## WHAT YOU WILL DO
(1) In the essay on forced silence, copy the words from "I worry that" up to and including "we silence ourselves.".
(2) According to the essay on forced silence, in what year did Tennessee Williams write the play "Suddenly Last Summer"?

## DOCUMENT SECTION
┄┄┄┄┄┄┄┄┄┄

In the film version of Tennessee Williams’ drama “Suddenly Last Summer,” a manipulative aunt, Violet Venable, played by Katherine Hepburn, attempts to bribe a handsome psychiatrist, Dr. John Cukrowicz, played by Montgomery Cliff, into lobotomizing Venable’s niece, Catherine played by Elizabeth Taylor, in order to silence Catherine. Catherine knew the truth about the death of Violet’s son Sebastian.
Tennessee Williams wrote the play in 1958 during an era known neither for tolerance of dissenting opinions nor open discussion of difficult personal matters. Visual stereotypes abound when fear based silence reigns. Interestingly, the free speech movement of the 1960’s started at UC Berkeley, the same campus where some students tried to stop invitee Bill Maher from giving the mid-term commencement speech earlier this year because some students disapproved of Maher’s comments about mid-east politics.
Forced silence is deafening.
I worry that in our increasingly electronically interconnected world we are eliminating opportunities for natural vibrational analog communication. People who do dress up and show up in person to listen to or put out public discourse sound waves sometimes find themselves sitting in nearly empty auditoriums or shouted down. There is little in the middle. I think of the 1950’s and 1960’s again. Discouraging human sound is nothing new. The earlier others manage to silence us, the sooner we silence ourselves.

┄┄┄┄┄┄┄┄┄┄

## SOURCE MATERIAL
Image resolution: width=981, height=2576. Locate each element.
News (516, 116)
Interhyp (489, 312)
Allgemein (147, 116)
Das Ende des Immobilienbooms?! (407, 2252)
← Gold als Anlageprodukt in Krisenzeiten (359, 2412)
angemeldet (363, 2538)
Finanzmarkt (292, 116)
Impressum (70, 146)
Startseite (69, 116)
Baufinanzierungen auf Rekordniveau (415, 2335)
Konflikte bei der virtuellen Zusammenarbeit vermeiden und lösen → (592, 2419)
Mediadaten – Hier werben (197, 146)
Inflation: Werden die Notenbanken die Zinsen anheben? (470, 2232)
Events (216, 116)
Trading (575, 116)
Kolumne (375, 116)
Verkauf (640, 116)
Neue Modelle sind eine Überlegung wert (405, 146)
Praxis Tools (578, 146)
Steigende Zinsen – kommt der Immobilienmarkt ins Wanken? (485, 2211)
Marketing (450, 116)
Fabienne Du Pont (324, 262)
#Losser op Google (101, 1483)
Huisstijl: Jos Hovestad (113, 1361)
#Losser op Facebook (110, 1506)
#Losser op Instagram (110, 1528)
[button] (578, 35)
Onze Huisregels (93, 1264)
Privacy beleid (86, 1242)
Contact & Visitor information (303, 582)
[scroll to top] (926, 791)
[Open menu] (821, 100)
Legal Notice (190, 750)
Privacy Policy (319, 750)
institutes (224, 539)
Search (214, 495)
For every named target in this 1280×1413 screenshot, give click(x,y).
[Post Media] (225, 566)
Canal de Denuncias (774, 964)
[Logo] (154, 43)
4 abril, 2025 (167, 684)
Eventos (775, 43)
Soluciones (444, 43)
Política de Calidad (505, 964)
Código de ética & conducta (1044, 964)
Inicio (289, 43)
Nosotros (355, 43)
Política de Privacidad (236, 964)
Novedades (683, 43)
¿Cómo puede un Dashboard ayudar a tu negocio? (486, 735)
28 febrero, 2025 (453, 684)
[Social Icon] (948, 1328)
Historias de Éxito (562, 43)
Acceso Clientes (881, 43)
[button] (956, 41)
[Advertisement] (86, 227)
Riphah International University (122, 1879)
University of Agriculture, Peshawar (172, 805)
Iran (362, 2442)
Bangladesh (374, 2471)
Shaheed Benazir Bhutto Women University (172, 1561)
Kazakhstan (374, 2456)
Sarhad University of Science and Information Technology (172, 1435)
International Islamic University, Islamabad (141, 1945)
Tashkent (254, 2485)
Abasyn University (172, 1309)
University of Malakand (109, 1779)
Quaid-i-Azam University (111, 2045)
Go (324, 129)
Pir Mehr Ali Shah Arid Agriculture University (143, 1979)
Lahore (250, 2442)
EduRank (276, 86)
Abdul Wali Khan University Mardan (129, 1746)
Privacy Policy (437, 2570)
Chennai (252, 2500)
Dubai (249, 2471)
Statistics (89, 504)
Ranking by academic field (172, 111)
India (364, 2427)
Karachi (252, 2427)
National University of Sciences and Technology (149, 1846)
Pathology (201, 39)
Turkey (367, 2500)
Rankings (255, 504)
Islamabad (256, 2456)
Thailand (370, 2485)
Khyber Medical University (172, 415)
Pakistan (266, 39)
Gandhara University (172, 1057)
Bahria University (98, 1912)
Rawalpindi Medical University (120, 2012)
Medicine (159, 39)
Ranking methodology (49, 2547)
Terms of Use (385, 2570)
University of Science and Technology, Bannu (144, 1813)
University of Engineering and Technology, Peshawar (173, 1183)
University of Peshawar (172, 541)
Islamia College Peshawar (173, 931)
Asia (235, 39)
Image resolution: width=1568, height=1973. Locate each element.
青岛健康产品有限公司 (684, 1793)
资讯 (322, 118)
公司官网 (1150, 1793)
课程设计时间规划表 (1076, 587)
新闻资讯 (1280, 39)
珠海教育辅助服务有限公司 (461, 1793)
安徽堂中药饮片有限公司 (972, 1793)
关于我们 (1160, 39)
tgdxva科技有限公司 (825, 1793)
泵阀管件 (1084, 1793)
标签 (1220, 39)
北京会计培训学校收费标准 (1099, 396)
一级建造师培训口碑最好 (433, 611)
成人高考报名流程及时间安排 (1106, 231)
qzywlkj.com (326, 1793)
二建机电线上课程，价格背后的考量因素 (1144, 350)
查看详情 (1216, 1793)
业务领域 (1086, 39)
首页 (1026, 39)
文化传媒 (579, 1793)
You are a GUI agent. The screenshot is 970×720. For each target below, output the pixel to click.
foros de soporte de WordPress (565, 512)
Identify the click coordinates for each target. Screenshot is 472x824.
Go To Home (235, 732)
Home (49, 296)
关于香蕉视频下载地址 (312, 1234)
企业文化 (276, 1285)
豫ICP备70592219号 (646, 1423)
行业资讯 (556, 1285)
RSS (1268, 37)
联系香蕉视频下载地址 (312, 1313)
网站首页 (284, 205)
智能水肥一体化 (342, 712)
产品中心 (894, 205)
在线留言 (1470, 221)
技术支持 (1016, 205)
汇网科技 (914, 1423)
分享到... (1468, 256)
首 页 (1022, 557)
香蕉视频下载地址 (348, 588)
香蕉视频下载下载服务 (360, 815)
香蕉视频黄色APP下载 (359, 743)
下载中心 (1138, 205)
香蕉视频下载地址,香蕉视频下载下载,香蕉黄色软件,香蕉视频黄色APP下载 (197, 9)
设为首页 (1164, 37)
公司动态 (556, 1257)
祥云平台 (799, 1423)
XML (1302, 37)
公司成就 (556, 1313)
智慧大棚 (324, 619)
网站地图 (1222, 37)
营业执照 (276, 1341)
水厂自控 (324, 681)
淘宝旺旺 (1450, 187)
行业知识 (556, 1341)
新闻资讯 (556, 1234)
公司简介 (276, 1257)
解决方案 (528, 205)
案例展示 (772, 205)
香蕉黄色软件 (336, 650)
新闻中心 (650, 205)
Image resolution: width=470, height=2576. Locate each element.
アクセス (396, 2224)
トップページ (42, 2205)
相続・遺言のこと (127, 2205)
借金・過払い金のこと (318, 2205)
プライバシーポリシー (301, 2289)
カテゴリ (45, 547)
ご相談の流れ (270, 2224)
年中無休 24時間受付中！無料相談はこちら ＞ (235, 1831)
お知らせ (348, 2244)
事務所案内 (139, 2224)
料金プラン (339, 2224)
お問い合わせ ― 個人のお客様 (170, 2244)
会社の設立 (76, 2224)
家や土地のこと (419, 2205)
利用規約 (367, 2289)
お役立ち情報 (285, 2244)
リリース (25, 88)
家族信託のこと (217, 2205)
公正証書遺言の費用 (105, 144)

┄┄┄┄┄┄┄┄┄┄

## COMPLETED EXERCISE
(1)
I worry that in our increasingly electronically interconnected world we are eliminating opportunities for natural vibrational analog communication. People who do dress up and show up in person to listen to or put out public discourse sound waves sometimes find themselves sitting in nearly empty auditoriums or shouted down. There is little in the middle. I think of the 1950’s and 1960’s again. Discouraging human sound is nothing new. The earlier others manage to silence us, the sooner we silence ourselves.

(2) 1958